(Saved entries)
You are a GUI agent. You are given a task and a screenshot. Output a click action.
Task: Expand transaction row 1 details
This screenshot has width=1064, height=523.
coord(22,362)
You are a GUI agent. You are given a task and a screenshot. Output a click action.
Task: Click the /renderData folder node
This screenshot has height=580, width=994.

_TASK TO COMPLETE_
Restating all of the data exactly is the whole task.

_FINISHED TASK_
You are a GUI agent. You are given a task and a screenshot. Output a click action.
Task: Expand transaction row 1 details
This screenshot has width=1064, height=523.
coord(22,362)
You are a GUI agent. You are given a task and a screenshot. Output a click action.
Task: Click the /renderData folder node
This screenshot has height=580, width=994.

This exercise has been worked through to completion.